If G0_MAE is greater than G1_MAE, the motion searching unit 102
further determines whether or not G0_MAE-G1_MAE is greater than the
threshold value Th (step S511). If G0_MAE with G1_is greater than
the threshold value Th, the motion searching unit 102 advances the
procedure to step S512. In this step S512, the motion searching
unit 102 determines that the vertical component of the motion
vector of the R and B planes is greater than the vertical component
of the motion vector of the G plane by 0.5, and thus transmits the
determination result as c_v_vec align=2 to the intra/inter
determiner 104 (step S512).
On the other hand, if G0_MAE with G1_MAE is less than or equal to
the threshold value Th, the motion searching unit 102 determines
that the vertical component of the motion vector of the R and B
planes is the same as that of the G plane, and thus transmits the
determination result as c_v_vec align=0 to the intra/inter
determiner 104 (step S513).
Also, if G0_MAE is less than or equal to G1_MAE, the motion
searching unit 102 determines whether or not G1_MAE-G0_MAE is
greater than the threshold value Th (step S514). If G1_MAE-G0_MAE
is greater than the threshold value Th, the motion searching unit
102 advances the procedure to step S515. In this step S515, the
motion searching unit 102 determines that the vertical component of
the motion vector of the R and B planes is less than that of the G
plane by 0.5, and thus transmits the determination result as
c_v_vec align=1 to the intra/inter determiner 104 (step S515).

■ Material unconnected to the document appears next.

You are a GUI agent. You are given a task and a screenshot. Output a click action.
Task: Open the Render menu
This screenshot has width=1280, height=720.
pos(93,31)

On the other hand, if G1_MAE-G0_MAE is less than or equal to the
threshold value Th, the motion searching unit 102 determines that
the vertical component of the motion vector of the R and B planes
is the same as that of the G plane, and thus transmits the
determination result as c_v_vec align=0 to the intra/inter
determiner 104 (step S516).
Here, the reason for determining the vertical component of the
motion vector of the R and B planes (c_v_vec align) by the above
procedure will be described.
If the horizontal component of the motion vector of the G plane is
an odd number with integer precision and is negative, the pixels G0
within the macroblock to be encoded refer to the pixels G1 to the
lower left within the reference block (prediction block) as in FIG.
4. Also, the pixels G1 within the macroblock to be encoded refer to
the G0 to the upper left within the reference block.
The case where G0_MAE is less than G1_MAE regarding the macroblock
to be encoded means that the pixels G0 were dominant as the motion
vector of the macroblock to be encoded. Accordingly, it is
indicated that the horizontal component of the motion vector is
based on G0, and there is a high possibility that it is more
appropriate to select a motion vector pointing to the lower left.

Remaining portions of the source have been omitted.